ABOUT THIS TASK:
Here are some entries. Print them exactly as they are.

DATA EXTRACT:
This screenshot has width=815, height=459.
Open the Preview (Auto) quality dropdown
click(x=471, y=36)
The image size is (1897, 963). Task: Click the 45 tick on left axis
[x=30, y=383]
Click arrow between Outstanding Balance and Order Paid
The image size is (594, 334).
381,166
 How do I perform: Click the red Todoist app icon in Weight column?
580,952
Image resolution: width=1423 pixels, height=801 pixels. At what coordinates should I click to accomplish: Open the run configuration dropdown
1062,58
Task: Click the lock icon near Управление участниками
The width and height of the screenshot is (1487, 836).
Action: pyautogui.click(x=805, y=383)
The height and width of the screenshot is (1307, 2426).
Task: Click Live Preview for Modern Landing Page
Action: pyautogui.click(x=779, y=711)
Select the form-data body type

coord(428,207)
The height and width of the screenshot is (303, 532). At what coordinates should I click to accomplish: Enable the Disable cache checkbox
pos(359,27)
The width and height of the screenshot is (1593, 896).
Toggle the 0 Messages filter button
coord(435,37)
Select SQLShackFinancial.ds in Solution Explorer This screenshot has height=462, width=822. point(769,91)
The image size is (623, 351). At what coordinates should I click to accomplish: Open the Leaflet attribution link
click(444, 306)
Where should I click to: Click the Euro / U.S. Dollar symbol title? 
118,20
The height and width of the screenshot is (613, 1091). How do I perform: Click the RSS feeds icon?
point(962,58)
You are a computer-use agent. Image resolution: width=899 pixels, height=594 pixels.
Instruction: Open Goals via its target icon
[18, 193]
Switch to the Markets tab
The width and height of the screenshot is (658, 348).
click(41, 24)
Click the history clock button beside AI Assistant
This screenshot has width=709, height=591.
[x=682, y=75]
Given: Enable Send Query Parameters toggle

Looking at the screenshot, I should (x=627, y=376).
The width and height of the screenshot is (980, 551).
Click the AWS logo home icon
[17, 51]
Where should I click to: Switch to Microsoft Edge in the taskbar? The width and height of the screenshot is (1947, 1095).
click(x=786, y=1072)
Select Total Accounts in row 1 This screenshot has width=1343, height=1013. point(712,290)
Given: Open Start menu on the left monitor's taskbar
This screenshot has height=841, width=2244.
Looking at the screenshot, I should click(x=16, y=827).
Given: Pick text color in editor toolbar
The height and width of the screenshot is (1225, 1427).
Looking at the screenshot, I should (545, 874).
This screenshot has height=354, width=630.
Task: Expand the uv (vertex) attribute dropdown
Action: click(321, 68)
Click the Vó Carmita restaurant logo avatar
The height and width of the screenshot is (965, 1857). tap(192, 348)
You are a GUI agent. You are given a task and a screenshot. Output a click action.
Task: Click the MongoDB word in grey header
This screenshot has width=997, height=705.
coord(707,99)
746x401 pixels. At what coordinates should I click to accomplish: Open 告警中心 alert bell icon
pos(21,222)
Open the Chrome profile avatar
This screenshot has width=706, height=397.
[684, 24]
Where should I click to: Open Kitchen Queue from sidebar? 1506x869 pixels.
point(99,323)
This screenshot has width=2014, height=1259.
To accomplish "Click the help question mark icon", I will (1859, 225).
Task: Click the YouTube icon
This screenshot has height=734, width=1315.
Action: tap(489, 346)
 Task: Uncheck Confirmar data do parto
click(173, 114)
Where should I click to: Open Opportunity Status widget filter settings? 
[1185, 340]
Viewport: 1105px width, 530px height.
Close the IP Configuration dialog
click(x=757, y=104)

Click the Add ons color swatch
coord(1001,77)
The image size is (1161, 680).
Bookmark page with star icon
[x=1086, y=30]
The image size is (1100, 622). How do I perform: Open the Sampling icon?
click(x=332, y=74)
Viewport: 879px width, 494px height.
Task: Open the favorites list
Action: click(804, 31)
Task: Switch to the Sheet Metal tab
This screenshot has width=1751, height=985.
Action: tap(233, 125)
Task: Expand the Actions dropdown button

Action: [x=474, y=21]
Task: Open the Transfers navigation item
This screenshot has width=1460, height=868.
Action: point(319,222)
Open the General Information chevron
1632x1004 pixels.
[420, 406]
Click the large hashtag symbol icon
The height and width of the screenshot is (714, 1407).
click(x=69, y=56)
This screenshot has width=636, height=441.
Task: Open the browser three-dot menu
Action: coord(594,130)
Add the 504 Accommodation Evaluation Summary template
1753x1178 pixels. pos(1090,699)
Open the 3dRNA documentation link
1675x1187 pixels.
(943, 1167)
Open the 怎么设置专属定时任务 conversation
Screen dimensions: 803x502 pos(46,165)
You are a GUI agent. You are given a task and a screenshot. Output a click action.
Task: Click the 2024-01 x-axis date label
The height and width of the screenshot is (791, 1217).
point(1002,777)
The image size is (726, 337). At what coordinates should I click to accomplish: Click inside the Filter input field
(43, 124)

OUTPUT FOR THIS EXERCISE:
This screenshot has width=815, height=459.
Open the Preview (Auto) quality dropdown
click(x=471, y=36)
The image size is (1897, 963). Task: Click the 45 tick on left axis
[x=30, y=383]
Click arrow between Outstanding Balance and Order Paid
The image size is (594, 334).
381,166
 How do I perform: Click the red Todoist app icon in Weight column?
580,952
Image resolution: width=1423 pixels, height=801 pixels. At what coordinates should I click to accomplish: Open the run configuration dropdown
1062,58
Task: Click the lock icon near Управление участниками
The width and height of the screenshot is (1487, 836).
Action: pyautogui.click(x=805, y=383)
The height and width of the screenshot is (1307, 2426).
Task: Click Live Preview for Modern Landing Page
Action: pyautogui.click(x=779, y=711)
Select the form-data body type

coord(428,207)
The height and width of the screenshot is (303, 532). At what coordinates should I click to accomplish: Enable the Disable cache checkbox
pos(359,27)
The width and height of the screenshot is (1593, 896).
Toggle the 0 Messages filter button
coord(435,37)
Select SQLShackFinancial.ds in Solution Explorer This screenshot has height=462, width=822. point(769,91)
The image size is (623, 351). At what coordinates should I click to accomplish: Open the Leaflet attribution link
click(444, 306)
Where should I click to: Click the Euro / U.S. Dollar symbol title? 
118,20
The height and width of the screenshot is (613, 1091). How do I perform: Click the RSS feeds icon?
point(962,58)
You are a computer-use agent. Image resolution: width=899 pixels, height=594 pixels.
Instruction: Open Goals via its target icon
[18, 193]
Switch to the Markets tab
The width and height of the screenshot is (658, 348).
click(41, 24)
Click the history clock button beside AI Assistant
This screenshot has width=709, height=591.
[x=682, y=75]
Given: Enable Send Query Parameters toggle

Looking at the screenshot, I should (x=627, y=376).
The width and height of the screenshot is (980, 551).
Click the AWS logo home icon
[17, 51]
Where should I click to: Switch to Microsoft Edge in the taskbar? The width and height of the screenshot is (1947, 1095).
click(x=786, y=1072)
Select Total Accounts in row 1 This screenshot has width=1343, height=1013. point(712,290)
Given: Open Start menu on the left monitor's taskbar
This screenshot has height=841, width=2244.
Looking at the screenshot, I should click(x=16, y=827).
Given: Pick text color in editor toolbar
The height and width of the screenshot is (1225, 1427).
Looking at the screenshot, I should (545, 874).
This screenshot has height=354, width=630.
Task: Expand the uv (vertex) attribute dropdown
Action: click(321, 68)
Click the Vó Carmita restaurant logo avatar
The height and width of the screenshot is (965, 1857). tap(192, 348)
You are a GUI agent. You are given a task and a screenshot. Output a click action.
Task: Click the MongoDB word in grey header
This screenshot has width=997, height=705.
coord(707,99)
746x401 pixels. At what coordinates should I click to accomplish: Open 告警中心 alert bell icon
pos(21,222)
Open the Chrome profile avatar
This screenshot has width=706, height=397.
[684, 24]
Where should I click to: Open Kitchen Queue from sidebar? 1506x869 pixels.
point(99,323)
This screenshot has width=2014, height=1259.
To accomplish "Click the help question mark icon", I will (1859, 225).
Task: Click the YouTube icon
This screenshot has height=734, width=1315.
Action: tap(489, 346)
 Task: Uncheck Confirmar data do parto
click(173, 114)
Where should I click to: Open Opportunity Status widget filter settings? 
[1185, 340]
Viewport: 1105px width, 530px height.
Close the IP Configuration dialog
click(x=757, y=104)

Click the Add ons color swatch
coord(1001,77)
The image size is (1161, 680).
Bookmark page with star icon
[x=1086, y=30]
The image size is (1100, 622). How do I perform: Open the Sampling icon?
click(x=332, y=74)
Viewport: 879px width, 494px height.
Task: Open the favorites list
Action: click(804, 31)
Task: Switch to the Sheet Metal tab
This screenshot has width=1751, height=985.
Action: tap(233, 125)
Task: Expand the Actions dropdown button

Action: [x=474, y=21]
Task: Open the Transfers navigation item
This screenshot has width=1460, height=868.
Action: point(319,222)
Open the General Information chevron
1632x1004 pixels.
[420, 406]
Click the large hashtag symbol icon
The height and width of the screenshot is (714, 1407).
click(x=69, y=56)
This screenshot has width=636, height=441.
Task: Open the browser three-dot menu
Action: coord(594,130)
Add the 504 Accommodation Evaluation Summary template
1753x1178 pixels. pos(1090,699)
Open the 3dRNA documentation link
1675x1187 pixels.
(943, 1167)
Open the 怎么设置专属定时任务 conversation
Screen dimensions: 803x502 pos(46,165)
You are a GUI agent. You are given a task and a screenshot. Output a click action.
Task: Click the 2024-01 x-axis date label
The height and width of the screenshot is (791, 1217).
point(1002,777)
The image size is (726, 337). At what coordinates should I click to accomplish: Click inside the Filter input field
(43, 124)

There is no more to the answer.